March 20, 2013 Taxation in Cyprus

Cyprus BailoutNICOSIA – The proposal to enact a tax on bank deposits in Cyprus will inevitably hurt the citizens of the country, but the main impact will be felt amongst the international entrepreneurs mainly from Russia and the Ukraine.

The decision of the parliament of Cyprus on March 19th to reject a proposal to enact a once-off levy on deposits held in local banks and financial institutions has sparked a fresh round of heated discussions and speculations, which initially came to the attention of international tax experts late last week.

Currently the major support for the proposed plan comes from the European Commission, International Monetary Fund, and the European Central Bank, who collectively claim that enacting the tax is the best option for Cyprus given the country’s current fiscal and economic position, and they suggest that rejecting the tax would jeopardize the country’s bailout loan agreements, and would ultimately lead to damaging economic repercussions.

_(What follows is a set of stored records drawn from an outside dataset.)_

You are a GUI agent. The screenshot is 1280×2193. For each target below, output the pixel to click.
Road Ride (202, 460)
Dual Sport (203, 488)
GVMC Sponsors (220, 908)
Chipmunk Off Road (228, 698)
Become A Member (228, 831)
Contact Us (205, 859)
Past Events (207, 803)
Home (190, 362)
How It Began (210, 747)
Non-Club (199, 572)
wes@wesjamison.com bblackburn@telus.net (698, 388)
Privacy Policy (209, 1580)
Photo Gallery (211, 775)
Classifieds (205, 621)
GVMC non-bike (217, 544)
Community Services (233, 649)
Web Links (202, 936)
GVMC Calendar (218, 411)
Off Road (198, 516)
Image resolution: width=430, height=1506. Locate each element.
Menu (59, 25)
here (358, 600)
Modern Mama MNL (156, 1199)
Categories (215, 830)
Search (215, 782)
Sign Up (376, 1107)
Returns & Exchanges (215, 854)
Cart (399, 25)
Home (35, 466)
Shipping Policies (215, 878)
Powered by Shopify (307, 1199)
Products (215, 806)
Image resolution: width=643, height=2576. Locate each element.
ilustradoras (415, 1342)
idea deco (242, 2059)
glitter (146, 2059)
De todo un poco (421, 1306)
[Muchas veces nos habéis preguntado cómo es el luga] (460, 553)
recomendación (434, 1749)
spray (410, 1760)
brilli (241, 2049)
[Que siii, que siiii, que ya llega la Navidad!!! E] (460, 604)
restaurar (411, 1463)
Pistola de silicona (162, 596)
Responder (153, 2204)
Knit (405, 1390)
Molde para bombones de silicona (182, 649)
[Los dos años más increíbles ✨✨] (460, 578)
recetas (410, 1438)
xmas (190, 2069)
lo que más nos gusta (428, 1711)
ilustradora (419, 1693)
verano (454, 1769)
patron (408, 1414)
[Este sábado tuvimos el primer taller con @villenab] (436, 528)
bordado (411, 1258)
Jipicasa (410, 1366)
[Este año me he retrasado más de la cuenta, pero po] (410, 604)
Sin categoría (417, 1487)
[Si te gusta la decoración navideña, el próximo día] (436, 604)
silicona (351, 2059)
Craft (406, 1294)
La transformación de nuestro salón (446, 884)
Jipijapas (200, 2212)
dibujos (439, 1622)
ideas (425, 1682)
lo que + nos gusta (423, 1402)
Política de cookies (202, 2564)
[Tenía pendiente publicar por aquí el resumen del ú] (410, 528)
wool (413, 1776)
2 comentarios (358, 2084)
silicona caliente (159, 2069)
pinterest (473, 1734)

However, opponents of the tax are contesting that the measure is ultimately unfair, and would hurt everyday individuals who hold their money in the bank.

So far, some of the loudest international opposition to the proposition has come from Russia, where even the president Vladimir Putin has come forward to call the proposed levy unfair, unprofessional and dangerous.

The position voiced by Vladimir Putin is fueled by the fact that according to official statistics nearly 37 percent of all foreign direct investment into the economy Cyprus comes from Russia and the amount of direct investment into Russia from Cyprus, the smallest economy in the EU, amounted to nearly USD 130 billion in 2011, thoroughly overwhelming investments coming from Germany, US, UK and other developed nations.

Ukraine investors have also found themselves to be in the same boat as Russian businessmen, as more than 90 percent of all foreign investment into Ukraine comes from Cyprus, and in 2011 alone about USD 10 billion worth of direct investment into Cyprus came from the Ukraine.

Comparatively foreign direct invest into Cyprus from the USA in 2009 was only 1.7 percent of all inward flows for the year.

According to reports leaked from the German intelligence agency Bundesnachrichtendienst (BDA) leaked late last year, any bailout provided by the international society to Cyprus will mainly benefit Russian businessmen who in 2011 alone invested more than USD 26 billion into Cyprus, an amount which is greater than the entirety of the country’s GDP, and the overall annual cash flows between Cyprus and Russia is expected to be nearly USD 80 billion.

According to reports in international media, the Russian gas-giant Gazprom has already offered its own economic bailout package to Cyprus which could help Cyprus to stay afloat.

The parliament of Cyprus is now tasked with coming to an agreement on an amended version of the rejected levy, or, alternatively, finding new means of raising an equivalent amount of tax revenues in a short time.

The EUR 10 billion bailout levy was first proposed last week by the European Commission, International Monetary Fund, and the European Central Bank.